The Lakers can't compete in the Western Conference without Howard at full health, but more importantly they can't contend if he's not putting his best foot forward every night.
It was clear that Howard's best was at home on the couch against the Clippers because he wasn't his aggressive and dominant self.
Overall Grade: C+
Jamal Crawford, LAC
Efficiency clearly wasn't on Jamal Crawford's mind against the Lake Show.
Ending the night with eight points on 3-of-11 shooting, Crawford wasn't his usual explosive, dominant self. Fortunately for the Clippers, everyone else was getting the job done so they could afford an off night from Crawford.
Overall Grade: C-
Antawn Jamison, LAL
Without Antawn Jamison's energy and production coming off the bench in the second quarter, this one could've gotten out of hand a lot sooner than it did.
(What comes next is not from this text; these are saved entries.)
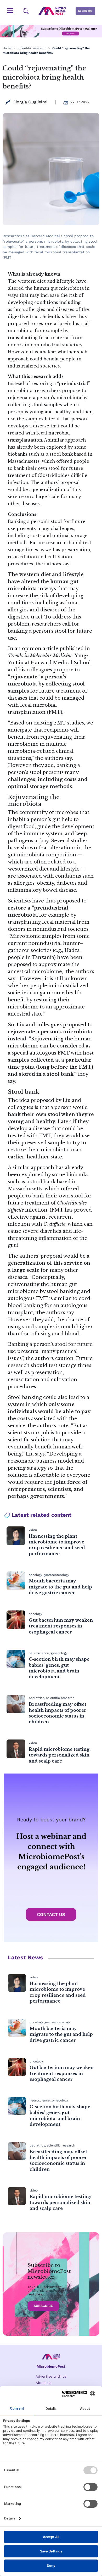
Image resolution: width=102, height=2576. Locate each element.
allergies (18, 610)
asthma (68, 603)
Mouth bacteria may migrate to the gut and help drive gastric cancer (60, 1586)
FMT (54, 712)
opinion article (40, 648)
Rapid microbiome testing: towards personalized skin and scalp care (60, 1755)
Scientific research (32, 48)
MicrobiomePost (51, 2366)
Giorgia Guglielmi (30, 101)
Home (7, 48)
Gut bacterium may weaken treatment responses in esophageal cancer (61, 1626)
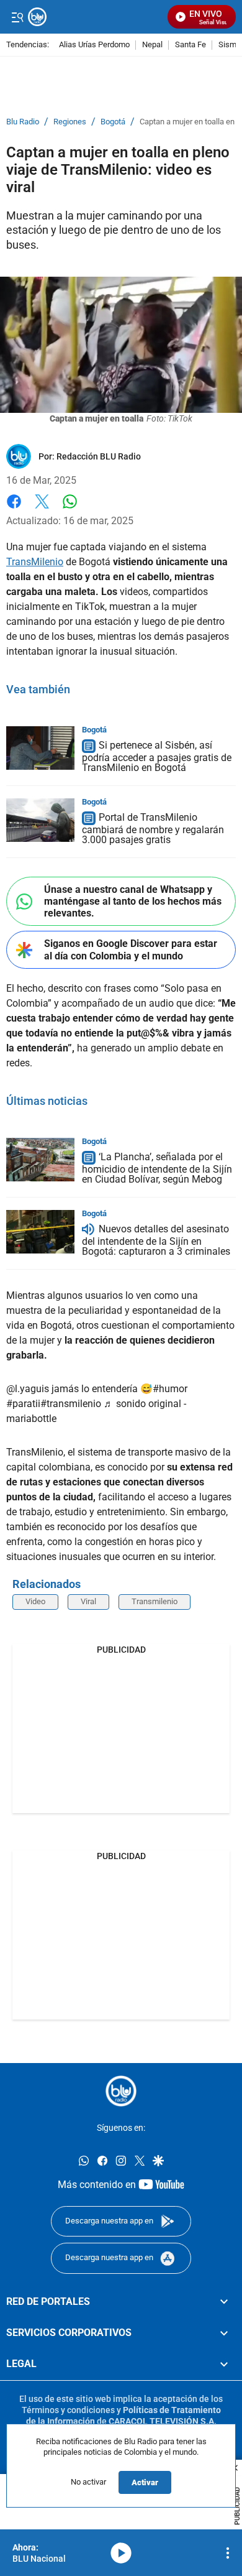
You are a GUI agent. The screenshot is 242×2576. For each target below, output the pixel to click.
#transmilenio (70, 1404)
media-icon (121, 2553)
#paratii (23, 1404)
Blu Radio (22, 122)
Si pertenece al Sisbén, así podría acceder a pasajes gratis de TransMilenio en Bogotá (156, 756)
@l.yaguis (27, 1389)
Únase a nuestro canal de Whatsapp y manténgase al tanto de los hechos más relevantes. (133, 901)
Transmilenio (154, 1601)
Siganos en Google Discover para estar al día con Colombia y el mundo (130, 949)
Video (35, 1601)
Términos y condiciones (68, 2410)
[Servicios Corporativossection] (224, 2332)
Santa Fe (190, 45)
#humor (170, 1389)
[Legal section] (224, 2364)
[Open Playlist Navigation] (228, 2553)
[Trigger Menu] (17, 17)
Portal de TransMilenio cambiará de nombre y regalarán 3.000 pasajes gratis (153, 828)
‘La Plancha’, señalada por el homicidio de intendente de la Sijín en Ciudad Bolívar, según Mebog (157, 1168)
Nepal (152, 45)
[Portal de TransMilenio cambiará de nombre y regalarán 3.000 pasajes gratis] (40, 820)
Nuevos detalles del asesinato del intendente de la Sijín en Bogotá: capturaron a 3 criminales (156, 1240)
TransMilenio (34, 562)
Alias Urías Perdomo (94, 45)
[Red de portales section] (224, 2301)
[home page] (121, 2091)
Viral (88, 1601)
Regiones (69, 122)
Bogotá (113, 122)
Just when the Lakers looked down for the count, after Blake Griffin outscored them in the first quarter, Jamison came off the bench and injected some life into the Lakers' faithful at STAPLES Center.
Jamison helped the Lakers cut into the Clippers' 16-point second quarter lead to just four points at one point. Unfortunately though, he wasn't getting much support from anyone else wearing a Lakers jersey.
He did all he could to keep the Lakers in this one, finishing with 17 points in 27 minutes, but ultimately the Clippers were just too much. If Jamison continues playing at this rate, it'll be hard for Mike D'Antoni to resists inserting him into the starting lineup.
Overall Grade: B+
The Clippers' second unit wasn't terrible, but they weren't that great either.
In the second quarter the bench crew nearly let the Lakers back into the game by letting them cut a 16-point lead to just four points at one time.
Matt Barnes dropped 11 points (4-11), and Jamal Crawford added eight (3-11), but aside from those two players the Clippers didn't get much production from anyone else.
Shockingly enough, Eric Bledsoe only saw 16 minutes of action. I guess that's what happens though when Chris Paul and Chauncey Billups are playing lights out.
Overall Grade: B-
The Lakers really couldn't have asked more out of their bench players against the Clippers.
When you don't count the scrub time that Darius Morris and Robert Sacre, the Lakers' second unit accounted for 37 points.
Led by Jamison's solid first-half performance, the Lakers' bench was holding it down for a team struggling to find production from someone not named Kobe Bryant.
Unfortunately, Steve Blake, Jodie Meeks and Antawn Jamison couldn't provide quite enough. More than most of the rest of the Lakers roster though, they at least did their part.